Hash value for directed acyclic graph

Question 1

To effectively test for graph isomorphism you will want to use nauty. Specifically for Python there is the wrapper pynauty, but I can't attest its quality (to compile it correctly I had to do some simple patching on its setup.py). If this wrapper is doing everything correctly, then it simplifies nauty a lot for the uses you are interested and it is only a matter of hashing pynauty.certificate(somegraph) -- which will be the same value for isomorphic graphs.

Some quick tests showed that pynauty is giving the same certificate for every graph (with same amount of vertices). But that is only because of a minor issue in the wrapper when converting the graph to nauty's format. After fixing this, it works for me (I also used the graphs at http://funkybee.narod.ru/graphs.htm for comparison). Here is the short patch which also considers the modifications needed in setup.py:

diff -ur pynauty-0.5-orig/setup.py pynauty-0.5/setup.py
--- pynauty-0.5-orig/setup.py   2011-06-18 20:53:17.000000000 -0300
+++ pynauty-0.5/setup.py        2013-01-28 22:09:07.000000000 -0200
@@ -31,7 +31,9 @@

 ext_pynauty = Extension(
         name = MODULE + '._pynauty',
-        sources = [ pynauty_dir + '/' + 'pynauty.c', ],
+        sources = [ pynauty_dir + '/' + 'pynauty.c',
+            os.path.join(nauty_dir, 'schreier.c'),
+            os.path.join(nauty_dir, 'naurng.c')],
         depends = [ pynauty_dir + '/' + 'pynauty.h', ],
         extra_compile_args = [ '-O4' ],
         extra_objects = [ nauty_dir + '/' + 'nauty.o',
diff -ur pynauty-0.5-orig/src/pynauty.c pynauty-0.5/src/pynauty.c
--- pynauty-0.5-orig/src/pynauty.c      2011-03-03 23:34:15.000000000 -0300
+++ pynauty-0.5/src/pynauty.c   2013-01-29 00:38:36.000000000 -0200
@@ -320,7 +320,7 @@
     PyObject *adjlist;
     PyObject *p;

-    int i,j;
+    Py_ssize_t i, j;
     int adjlist_length;
     int x, y;

Question 2

Graph isomorphism for directed acyclic graphs is still GI-complete. Therefore there is currently no known (worst case sub-exponential) solution to guarantee that two isomorphic directed acyclic graphs will yield the same hash. Only if the mapping between different graphs is known - for example if all vertices have unique labels - one could efficiently guarantee matching hashes.

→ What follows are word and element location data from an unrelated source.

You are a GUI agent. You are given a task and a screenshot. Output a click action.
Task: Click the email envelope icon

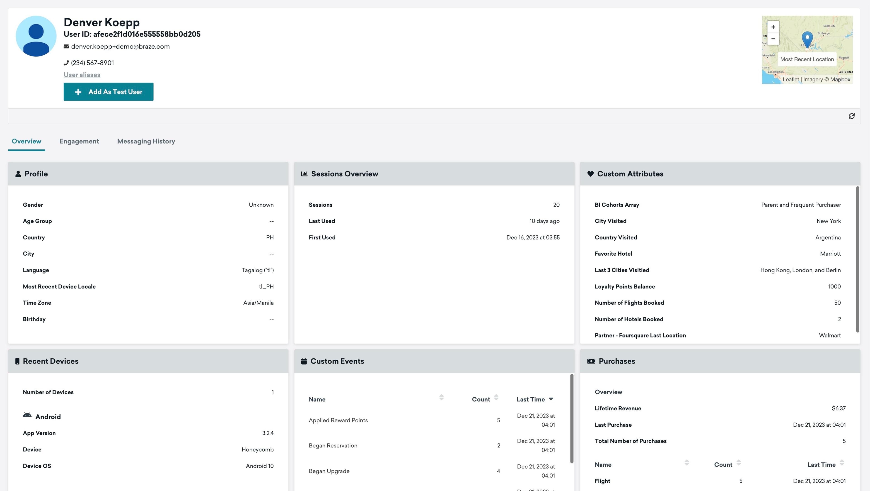point(66,46)
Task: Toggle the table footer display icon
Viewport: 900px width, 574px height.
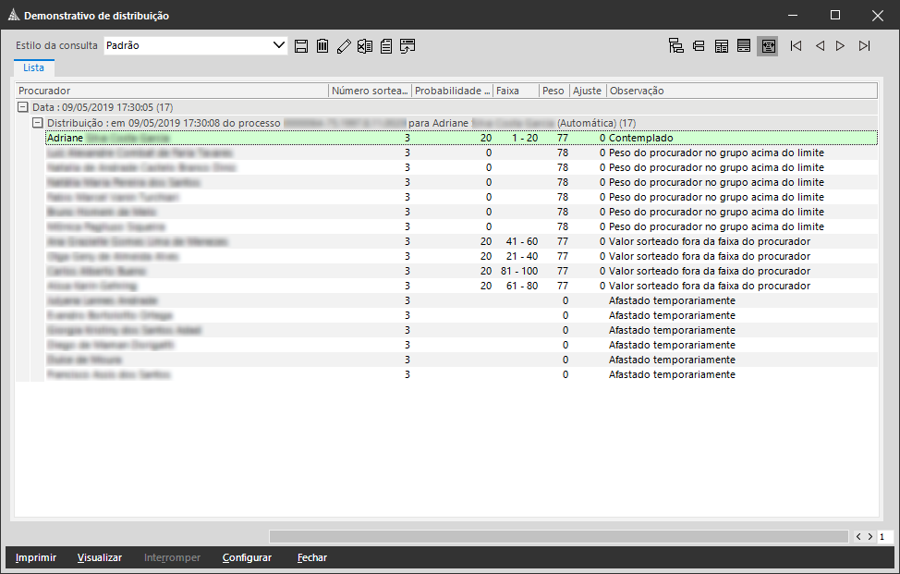Action: [x=744, y=46]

Okay, let's brute force this for a small number of vertices. We have to find a representation of the graph that is independent of the ordering of the vertices in the input and therefore guarantees that isomorphic graphs yield the same representation. Further this representation must ensure that no two non-isomorphic graphs yield the same representation.

The simplest solution is to construct the adjacency matrix for all n! permutations of the vertices and just interpret the adjacency matrix as n² bit integer. Then we can just pick the smallest or largest of this numbers as canonical representation. This number completely encodes the graph and therefore ensures that no two non-isomorphic graphs yield the same number - one could consider this function a perfect hash function. And because we choose the smallest or largest number encoding the graph under all possible permutations of the vertices we further ensure that isomorphic graphs yield the same representation.

How good or bad is this in the case of 11 vertices? Well, the representation will have 121 bits. We can reduce this by 11 bits because the diagonal representing loops will be all zeros in an acyclic graph and are left with 110 bits. This number could in theory be decreased further; not all 2¹¹⁰ remaining graphs are acyclic and for each graph there may be up to 11! - roughly 2²⁵ - isomorphic representations but in practice this might be quite hard to do. Does anybody know how to compute the number of distinct directed acyclic graphs with n vertices?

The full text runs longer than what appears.